Hack for MN 2014 Open Hack Projects

We’d like to thank Tech.MN for recording all of the project presentations.


Aiming to create a single API of air quality information based on many different data sources across the U.S. and the world, to make it easy for designers and developers to include air quality information in their apps and sites. By the end of Hack for MN, the API could provide information from approximately 3000 stations across North America, and the team was working on pulling in air quality information from the U.K. and Germany.

The team also created a demo web and text application to map, visualize, and retrieve air quality information based on the Airstatus API. Besides demonstrating how to use of the API, this application also provides an environment for the team to experiment with ways of displaying highly technical information to the general public.


This project, which was first pitched at CityCampMN 2013 hackathon, started with the task of creating a single place for residents to be able to view and plan informal activities at city parks, like pickup basketball games. The team was also motivated by the questions of how to engage youth in nearby activities, and how to help individuals meet people at parks.

“It’s like a Yelp for activities”

The bulk of team PLANIT’s work during Hack for MN involved creating a dataset and map of Minneapolis parks that includes information on activities and services provided at parks, based on combining data from the City of Minneapolis and Hennepin County.

With that accomplished, the team now wants to build a way for individuals and residents to be able to submit their own activities, and for folks to be able to use this platform via text messaging.

The API Store

Continuing their work from Capitol Code/CodeAcross 2014, the API Store team has been tackling the business, policy, and political issues that come about when a government decides to make its data openly available as downloadable datasets or APIs. Having established the framework of open data publishers and subscribers, the API Store team has begun to identify the expectations and responsibilities of these two groups, and the characteristics of the relationship between these two groups.

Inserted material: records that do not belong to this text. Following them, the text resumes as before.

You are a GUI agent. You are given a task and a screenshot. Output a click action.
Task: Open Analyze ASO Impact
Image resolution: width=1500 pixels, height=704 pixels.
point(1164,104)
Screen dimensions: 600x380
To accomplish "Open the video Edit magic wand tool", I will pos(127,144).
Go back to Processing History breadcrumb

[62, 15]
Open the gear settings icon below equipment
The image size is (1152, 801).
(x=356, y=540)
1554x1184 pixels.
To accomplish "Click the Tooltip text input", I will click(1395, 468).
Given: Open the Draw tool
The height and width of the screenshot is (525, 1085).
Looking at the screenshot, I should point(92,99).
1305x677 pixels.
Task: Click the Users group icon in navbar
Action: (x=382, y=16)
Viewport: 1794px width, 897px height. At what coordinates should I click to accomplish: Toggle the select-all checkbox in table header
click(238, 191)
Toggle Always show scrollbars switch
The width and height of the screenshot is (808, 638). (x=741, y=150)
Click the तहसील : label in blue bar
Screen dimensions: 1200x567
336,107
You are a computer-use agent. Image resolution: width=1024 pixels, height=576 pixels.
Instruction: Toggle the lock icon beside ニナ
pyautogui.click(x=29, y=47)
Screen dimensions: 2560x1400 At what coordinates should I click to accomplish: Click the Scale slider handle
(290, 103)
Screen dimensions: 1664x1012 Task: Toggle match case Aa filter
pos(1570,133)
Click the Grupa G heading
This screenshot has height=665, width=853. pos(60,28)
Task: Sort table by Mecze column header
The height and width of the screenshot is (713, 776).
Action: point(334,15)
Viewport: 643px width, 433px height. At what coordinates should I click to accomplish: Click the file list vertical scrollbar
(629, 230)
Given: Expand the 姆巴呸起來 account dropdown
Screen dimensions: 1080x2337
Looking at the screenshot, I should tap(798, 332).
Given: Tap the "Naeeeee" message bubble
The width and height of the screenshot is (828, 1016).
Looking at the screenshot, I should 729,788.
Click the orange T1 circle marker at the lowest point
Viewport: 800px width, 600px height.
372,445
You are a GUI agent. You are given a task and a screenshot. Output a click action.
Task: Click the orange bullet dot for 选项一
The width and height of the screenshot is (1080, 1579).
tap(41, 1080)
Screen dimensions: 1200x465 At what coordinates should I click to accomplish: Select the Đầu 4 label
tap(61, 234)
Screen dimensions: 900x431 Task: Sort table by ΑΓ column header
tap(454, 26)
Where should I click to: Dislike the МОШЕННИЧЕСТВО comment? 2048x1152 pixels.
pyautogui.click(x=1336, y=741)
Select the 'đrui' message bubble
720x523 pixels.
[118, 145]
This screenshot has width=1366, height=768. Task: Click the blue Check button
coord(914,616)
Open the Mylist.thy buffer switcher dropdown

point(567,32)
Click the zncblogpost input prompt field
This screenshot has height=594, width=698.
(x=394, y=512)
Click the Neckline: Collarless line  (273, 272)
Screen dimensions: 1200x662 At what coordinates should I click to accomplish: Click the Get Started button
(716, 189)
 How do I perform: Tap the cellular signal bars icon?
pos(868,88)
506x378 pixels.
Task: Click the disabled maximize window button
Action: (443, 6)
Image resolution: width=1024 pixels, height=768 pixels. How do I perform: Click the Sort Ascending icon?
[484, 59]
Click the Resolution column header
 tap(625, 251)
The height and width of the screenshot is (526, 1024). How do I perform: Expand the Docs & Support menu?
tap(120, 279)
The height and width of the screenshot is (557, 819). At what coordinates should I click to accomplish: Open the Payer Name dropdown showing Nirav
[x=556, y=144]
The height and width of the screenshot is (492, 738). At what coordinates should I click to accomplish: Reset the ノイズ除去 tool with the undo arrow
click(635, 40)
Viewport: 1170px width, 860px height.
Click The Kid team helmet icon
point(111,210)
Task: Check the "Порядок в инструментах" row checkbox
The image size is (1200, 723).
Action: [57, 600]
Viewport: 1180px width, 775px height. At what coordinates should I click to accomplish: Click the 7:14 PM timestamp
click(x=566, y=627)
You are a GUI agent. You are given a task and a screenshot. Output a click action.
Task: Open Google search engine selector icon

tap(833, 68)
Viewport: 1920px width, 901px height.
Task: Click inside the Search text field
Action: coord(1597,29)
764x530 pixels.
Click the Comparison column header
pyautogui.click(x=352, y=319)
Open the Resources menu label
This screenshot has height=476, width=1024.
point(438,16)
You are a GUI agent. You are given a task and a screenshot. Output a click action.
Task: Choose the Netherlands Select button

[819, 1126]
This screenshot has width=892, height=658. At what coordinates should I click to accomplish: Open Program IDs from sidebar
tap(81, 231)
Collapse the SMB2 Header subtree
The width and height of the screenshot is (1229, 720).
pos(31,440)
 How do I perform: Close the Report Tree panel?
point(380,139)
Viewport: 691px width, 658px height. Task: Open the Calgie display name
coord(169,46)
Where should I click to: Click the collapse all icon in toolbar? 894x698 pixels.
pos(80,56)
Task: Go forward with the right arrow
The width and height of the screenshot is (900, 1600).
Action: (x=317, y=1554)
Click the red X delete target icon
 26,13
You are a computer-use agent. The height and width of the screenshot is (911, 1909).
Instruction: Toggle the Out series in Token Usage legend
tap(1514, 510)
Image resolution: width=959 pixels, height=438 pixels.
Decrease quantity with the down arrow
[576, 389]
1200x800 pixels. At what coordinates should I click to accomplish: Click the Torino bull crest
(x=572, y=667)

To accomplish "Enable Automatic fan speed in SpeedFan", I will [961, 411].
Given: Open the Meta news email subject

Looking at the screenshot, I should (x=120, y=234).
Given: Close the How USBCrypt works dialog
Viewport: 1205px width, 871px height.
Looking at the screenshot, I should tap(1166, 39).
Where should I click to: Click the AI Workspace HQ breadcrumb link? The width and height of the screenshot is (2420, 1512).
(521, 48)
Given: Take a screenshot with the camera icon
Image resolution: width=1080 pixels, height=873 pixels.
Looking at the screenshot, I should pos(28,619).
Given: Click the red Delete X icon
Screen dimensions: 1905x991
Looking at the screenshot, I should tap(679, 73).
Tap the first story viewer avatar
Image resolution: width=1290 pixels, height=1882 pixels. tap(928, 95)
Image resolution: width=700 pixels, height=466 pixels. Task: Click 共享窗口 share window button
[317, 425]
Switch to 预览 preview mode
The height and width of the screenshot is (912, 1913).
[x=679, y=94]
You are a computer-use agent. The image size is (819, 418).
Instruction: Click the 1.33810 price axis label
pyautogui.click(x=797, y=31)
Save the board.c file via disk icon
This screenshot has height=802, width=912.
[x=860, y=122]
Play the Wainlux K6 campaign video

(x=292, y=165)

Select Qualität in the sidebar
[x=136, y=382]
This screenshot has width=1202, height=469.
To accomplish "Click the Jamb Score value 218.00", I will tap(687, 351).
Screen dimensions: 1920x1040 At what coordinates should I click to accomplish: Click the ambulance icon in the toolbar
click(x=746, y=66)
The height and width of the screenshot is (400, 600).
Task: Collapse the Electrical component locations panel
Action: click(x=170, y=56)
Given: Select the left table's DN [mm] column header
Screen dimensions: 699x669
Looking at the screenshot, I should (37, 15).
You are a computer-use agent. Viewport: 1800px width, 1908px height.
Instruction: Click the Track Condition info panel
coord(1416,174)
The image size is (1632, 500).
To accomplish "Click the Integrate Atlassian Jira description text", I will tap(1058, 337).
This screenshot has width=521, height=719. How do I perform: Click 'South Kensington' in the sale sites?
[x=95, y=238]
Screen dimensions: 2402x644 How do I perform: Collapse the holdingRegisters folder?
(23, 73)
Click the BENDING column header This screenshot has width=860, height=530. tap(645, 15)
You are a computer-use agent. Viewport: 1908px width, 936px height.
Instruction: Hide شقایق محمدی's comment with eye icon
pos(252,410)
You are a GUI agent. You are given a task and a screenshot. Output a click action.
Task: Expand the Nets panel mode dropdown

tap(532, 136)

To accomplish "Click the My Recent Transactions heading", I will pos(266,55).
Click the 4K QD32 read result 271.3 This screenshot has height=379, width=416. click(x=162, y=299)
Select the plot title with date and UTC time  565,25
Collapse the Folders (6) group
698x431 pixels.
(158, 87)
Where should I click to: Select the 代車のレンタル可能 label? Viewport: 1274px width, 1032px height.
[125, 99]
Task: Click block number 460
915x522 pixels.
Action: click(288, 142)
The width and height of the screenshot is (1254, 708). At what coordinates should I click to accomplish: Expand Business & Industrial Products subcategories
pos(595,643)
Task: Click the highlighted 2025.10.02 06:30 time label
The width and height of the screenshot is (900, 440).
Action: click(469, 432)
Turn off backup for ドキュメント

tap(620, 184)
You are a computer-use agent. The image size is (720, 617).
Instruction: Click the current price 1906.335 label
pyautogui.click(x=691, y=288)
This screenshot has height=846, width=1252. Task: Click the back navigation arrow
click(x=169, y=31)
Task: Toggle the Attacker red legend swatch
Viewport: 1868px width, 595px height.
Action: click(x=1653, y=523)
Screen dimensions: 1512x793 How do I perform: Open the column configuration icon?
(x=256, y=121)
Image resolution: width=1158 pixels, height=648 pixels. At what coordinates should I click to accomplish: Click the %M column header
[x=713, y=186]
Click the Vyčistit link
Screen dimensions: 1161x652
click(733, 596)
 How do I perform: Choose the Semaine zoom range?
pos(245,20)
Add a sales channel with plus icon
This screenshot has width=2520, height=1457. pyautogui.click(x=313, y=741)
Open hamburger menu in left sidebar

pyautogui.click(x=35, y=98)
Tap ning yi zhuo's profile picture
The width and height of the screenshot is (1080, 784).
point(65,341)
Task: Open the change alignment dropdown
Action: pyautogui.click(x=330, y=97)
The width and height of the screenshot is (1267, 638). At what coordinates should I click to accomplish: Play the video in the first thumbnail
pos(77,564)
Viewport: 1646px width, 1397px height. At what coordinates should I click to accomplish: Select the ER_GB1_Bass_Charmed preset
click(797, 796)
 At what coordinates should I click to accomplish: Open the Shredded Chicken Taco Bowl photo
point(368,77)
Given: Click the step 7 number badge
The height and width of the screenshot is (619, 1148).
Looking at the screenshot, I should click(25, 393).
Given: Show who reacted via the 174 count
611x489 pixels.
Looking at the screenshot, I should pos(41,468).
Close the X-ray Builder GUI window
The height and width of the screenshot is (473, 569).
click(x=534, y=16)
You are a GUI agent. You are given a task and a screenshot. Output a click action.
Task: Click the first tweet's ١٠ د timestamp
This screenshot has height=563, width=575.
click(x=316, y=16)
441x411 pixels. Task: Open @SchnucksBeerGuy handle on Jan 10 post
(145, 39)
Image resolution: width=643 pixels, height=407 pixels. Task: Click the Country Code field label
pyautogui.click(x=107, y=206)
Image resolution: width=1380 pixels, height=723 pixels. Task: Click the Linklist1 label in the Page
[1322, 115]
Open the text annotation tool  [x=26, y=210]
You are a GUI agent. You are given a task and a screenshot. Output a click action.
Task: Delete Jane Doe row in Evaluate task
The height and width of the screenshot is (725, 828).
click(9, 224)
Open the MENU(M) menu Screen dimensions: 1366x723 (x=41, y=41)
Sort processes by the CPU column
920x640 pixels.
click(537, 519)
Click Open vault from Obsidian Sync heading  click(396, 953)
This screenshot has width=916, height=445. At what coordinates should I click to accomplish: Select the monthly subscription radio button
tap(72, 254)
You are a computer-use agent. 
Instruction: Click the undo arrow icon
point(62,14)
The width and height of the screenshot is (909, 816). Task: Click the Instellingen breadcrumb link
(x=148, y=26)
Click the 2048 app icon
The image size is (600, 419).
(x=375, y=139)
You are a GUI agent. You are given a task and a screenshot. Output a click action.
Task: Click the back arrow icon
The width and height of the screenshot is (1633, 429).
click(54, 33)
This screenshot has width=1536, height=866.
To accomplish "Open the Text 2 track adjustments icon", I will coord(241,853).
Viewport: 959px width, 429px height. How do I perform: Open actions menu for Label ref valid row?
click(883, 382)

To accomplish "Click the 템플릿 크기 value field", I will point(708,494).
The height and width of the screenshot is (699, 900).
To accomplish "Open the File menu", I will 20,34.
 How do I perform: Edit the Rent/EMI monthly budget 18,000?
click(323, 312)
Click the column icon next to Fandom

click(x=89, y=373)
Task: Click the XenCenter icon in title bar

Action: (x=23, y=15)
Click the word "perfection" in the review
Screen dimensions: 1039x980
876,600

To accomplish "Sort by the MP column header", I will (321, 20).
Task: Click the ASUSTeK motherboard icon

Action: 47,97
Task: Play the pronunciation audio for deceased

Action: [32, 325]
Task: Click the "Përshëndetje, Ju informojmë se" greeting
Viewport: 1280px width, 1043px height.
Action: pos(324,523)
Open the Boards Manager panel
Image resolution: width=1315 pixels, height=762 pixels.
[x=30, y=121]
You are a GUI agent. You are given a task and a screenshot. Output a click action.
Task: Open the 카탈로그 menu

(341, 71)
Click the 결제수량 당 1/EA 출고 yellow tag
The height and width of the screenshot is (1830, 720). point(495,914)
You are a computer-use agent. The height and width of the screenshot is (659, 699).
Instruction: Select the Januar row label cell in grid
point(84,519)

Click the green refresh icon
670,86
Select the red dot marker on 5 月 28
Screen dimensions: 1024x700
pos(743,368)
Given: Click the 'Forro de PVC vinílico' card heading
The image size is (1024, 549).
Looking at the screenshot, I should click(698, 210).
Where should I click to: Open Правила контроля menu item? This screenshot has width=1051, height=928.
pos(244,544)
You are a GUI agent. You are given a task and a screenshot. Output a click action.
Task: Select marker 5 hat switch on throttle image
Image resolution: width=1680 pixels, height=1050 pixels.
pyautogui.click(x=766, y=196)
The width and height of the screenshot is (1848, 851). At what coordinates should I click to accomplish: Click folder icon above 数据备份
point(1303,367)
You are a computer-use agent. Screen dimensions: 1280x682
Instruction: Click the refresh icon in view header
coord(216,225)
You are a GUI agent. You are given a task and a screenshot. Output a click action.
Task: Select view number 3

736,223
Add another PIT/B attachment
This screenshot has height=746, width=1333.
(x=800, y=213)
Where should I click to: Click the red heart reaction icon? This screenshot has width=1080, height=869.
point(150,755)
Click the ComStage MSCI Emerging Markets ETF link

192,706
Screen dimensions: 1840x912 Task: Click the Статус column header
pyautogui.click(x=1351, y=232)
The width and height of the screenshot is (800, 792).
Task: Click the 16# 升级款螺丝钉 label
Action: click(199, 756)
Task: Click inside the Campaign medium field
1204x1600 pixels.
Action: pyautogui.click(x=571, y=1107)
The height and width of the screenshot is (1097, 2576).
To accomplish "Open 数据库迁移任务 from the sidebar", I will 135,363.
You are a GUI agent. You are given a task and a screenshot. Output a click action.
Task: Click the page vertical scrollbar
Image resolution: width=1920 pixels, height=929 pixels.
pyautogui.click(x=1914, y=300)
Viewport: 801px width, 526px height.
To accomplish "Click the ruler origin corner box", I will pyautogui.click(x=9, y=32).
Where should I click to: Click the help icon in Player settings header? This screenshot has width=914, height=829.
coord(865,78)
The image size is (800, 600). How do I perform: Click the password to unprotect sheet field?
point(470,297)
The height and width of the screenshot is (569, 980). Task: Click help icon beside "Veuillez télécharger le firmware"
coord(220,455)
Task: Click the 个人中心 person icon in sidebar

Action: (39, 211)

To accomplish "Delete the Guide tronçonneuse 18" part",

The API Store team has examined two important features that a government open data portal should have: a catalog of all open data provided by that government; and analytics on the use of published data for the benefit of both publishers (to understand what datasets are popular and the sources of extreme demand) and users (to better understand performance issues of applications that use open data).

Voter Guide

Building upon the crowd-sourcing and visualization work of a Capitol Code 2014 project, the Voter Guide team began by seeking to expand the collected social media accounts of Minnesota politicians to include 2014 candidates for office. Once they expanded their scope to candidates, the team decided they could also expand their scope to create a full guide for voters on all of the candidates that are running in their district(s), beginning with a site that makes it easy for voters to find the social media accounts of their candidates.

With a Drupal site running that does just that, the team is now looking at what other information would be useful to include for voters, including official information (such as campaign contributions). The team is also planning on creating an API so other sites and developers can easily incorporate this important information.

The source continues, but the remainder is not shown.